What is wanted is the line holding "Screen dimensions: 523x204" and every later line through the end of the entries, set down exactly.

---*---

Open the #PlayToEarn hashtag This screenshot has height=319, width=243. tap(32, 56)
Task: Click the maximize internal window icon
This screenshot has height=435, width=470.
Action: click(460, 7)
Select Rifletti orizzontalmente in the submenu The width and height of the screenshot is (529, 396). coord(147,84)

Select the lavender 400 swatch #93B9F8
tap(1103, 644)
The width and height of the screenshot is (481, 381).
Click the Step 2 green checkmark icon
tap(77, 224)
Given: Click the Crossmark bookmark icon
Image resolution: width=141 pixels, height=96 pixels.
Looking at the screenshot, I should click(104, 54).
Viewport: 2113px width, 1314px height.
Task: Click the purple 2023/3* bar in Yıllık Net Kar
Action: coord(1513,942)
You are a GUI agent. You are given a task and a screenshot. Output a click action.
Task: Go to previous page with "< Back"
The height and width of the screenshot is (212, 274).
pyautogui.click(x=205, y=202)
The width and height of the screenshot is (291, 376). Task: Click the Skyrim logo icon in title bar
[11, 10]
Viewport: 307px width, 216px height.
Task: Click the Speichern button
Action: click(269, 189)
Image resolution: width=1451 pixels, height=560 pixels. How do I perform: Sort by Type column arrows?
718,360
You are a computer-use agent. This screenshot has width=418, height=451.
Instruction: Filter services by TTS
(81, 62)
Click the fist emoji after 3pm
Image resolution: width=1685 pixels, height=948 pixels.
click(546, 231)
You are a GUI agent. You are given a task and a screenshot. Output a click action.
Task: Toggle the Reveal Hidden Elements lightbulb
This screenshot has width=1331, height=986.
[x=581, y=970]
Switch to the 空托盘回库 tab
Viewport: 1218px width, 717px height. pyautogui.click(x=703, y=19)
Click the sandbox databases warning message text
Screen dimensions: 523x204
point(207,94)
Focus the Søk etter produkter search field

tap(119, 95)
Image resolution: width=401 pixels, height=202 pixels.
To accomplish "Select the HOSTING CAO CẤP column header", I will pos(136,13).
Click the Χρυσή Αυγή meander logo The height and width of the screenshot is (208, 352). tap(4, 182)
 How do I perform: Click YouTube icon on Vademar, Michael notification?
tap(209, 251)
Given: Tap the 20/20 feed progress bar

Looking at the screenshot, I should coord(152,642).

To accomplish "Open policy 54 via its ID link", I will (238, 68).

---*---

_Task solution_
Screen dimensions: 523x204
point(207,94)
Focus the Søk etter produkter search field

tap(119, 95)
Image resolution: width=401 pixels, height=202 pixels.
To accomplish "Select the HOSTING CAO CẤP column header", I will pos(136,13).
Click the Χρυσή Αυγή meander logo The height and width of the screenshot is (208, 352). tap(4, 182)
 How do I perform: Click YouTube icon on Vademar, Michael notification?
tap(209, 251)
Given: Tap the 20/20 feed progress bar

Looking at the screenshot, I should coord(152,642).

To accomplish "Open policy 54 via its ID link", I will (238, 68).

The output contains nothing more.